​Photo Credit: Peter Hellberg

Seaholm Power Plant - Austin, TX

Working in collaboration with Herndon, Stauch & Associates, Laurie led historical research about the City of Austin's landmark art deco style power plant as part of the process to identify character-defining features and understand the operational components of a large and complex site on the Colorado River waterfront.  

In the early stage of the project, she helped the developer client to understand the applicability of federal tax credits for rehabilitation and to investigate a variety of programming alternatives.



​Photo Credit: Mitya Ku

Autry National Center - Los Angeles, CA

As part of the Overland Partners team hired to complete a facility program and concept design following the creation of the Autry National Center from the merger of the Museum of the American West and the Southwest Museum of the American Indian, Laurie was engaged in a number of tasks. In additional to helping to confirm guiding principles, she interviewed museum staff and evaluated the two existing museum sites and facilities, providing specific expertise about conservation standards and operational requirements for museum environments.  
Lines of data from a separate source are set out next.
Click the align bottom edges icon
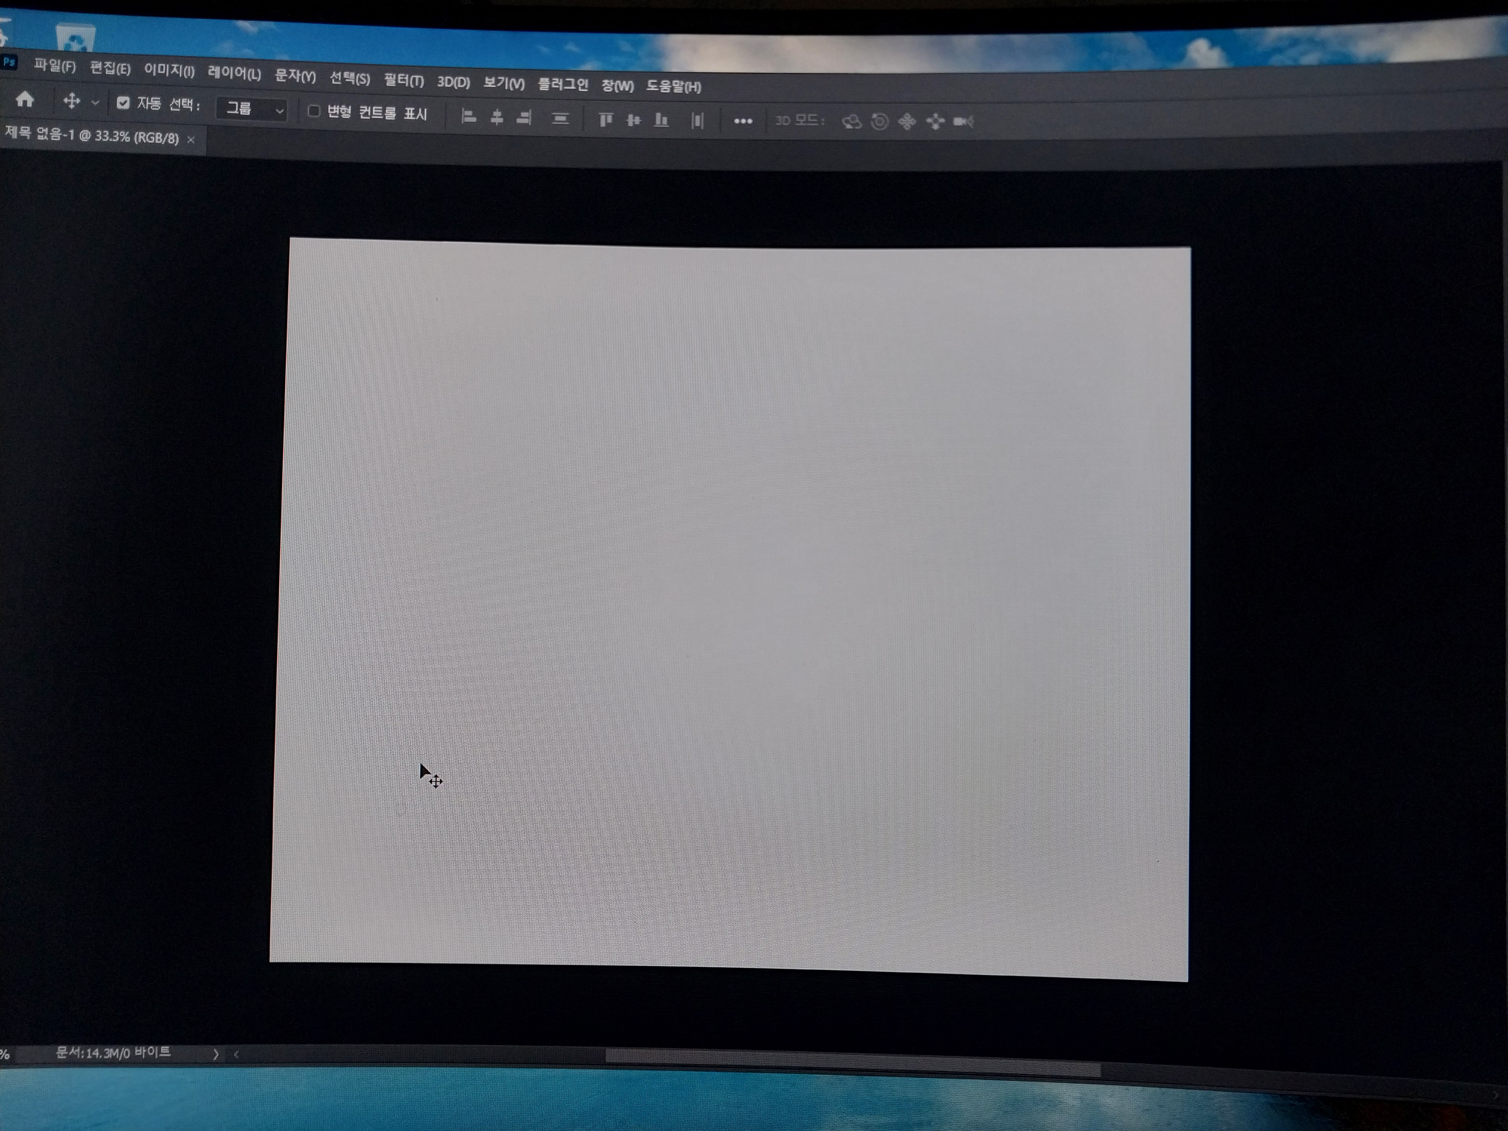 (661, 121)
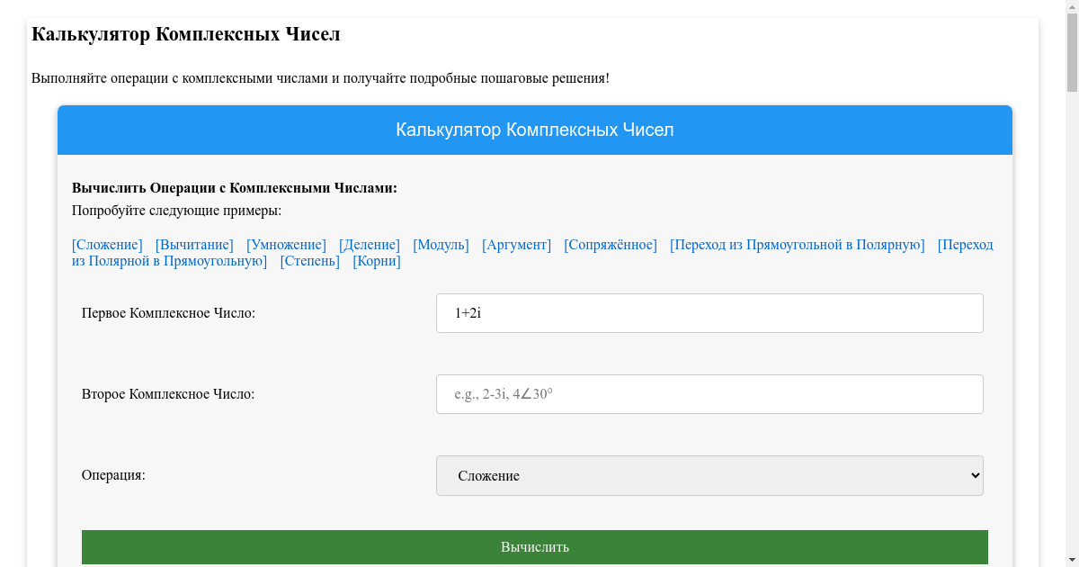Choose the Модуль example link

click(441, 245)
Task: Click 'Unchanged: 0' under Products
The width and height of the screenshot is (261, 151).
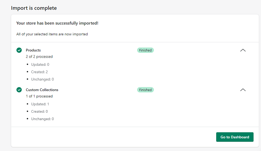Action: [43, 79]
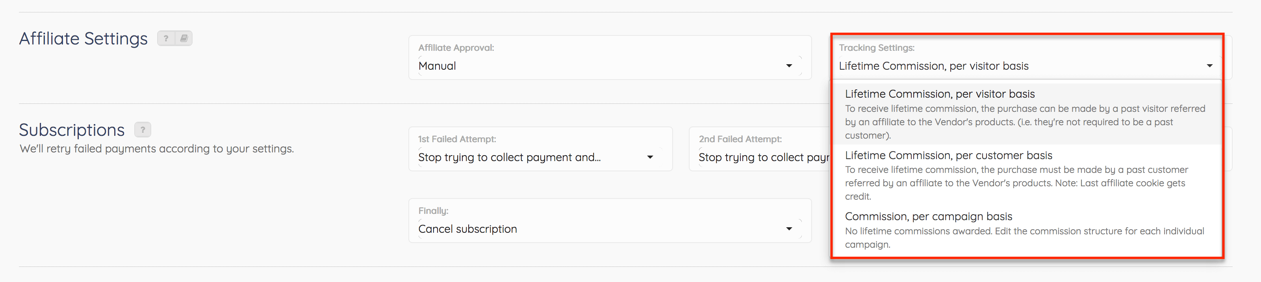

She worked with the client and client's representative to understand an evolving business plan.  She worked closely with the large design team to assimilate all programmatic objectives into a single guiding document, including space calculations, functional objectives and sustainability strategies.  She continued to interface with the architectural team as they transformed the preliminary program into architectural concepts.


​Photo Credit: dimnikolov

Pioneer Museum - Fredericksburg, TX

In collaboration with Overland Partners | Architects, Laurie led three major initiatives on behalf of the Pioneer Museum:  the development of a Master Plan, a Condition Assessment Report and an Interpretive Master Plan.  All were part of a process to reimagine the role of the museum as it expanded its site, committed to stewarding relocated historic buildings.  The Master Plan determined the need for restoration of existing buildings as well as new additions to the site and the Condition Assessment undertook a topline inventory and identified conservation priorities for the Museum's vast holdings of artifacts.  

The interpretive strategy focused on connecting the unique story of 19th century settlement in the Texas Hill Country by a German Colony with Fredericksburg's thriving and fast changing culture -- in the process expanding dialogue on what it means to be a pioneer and as well as what it means to be a museum in the 21st century.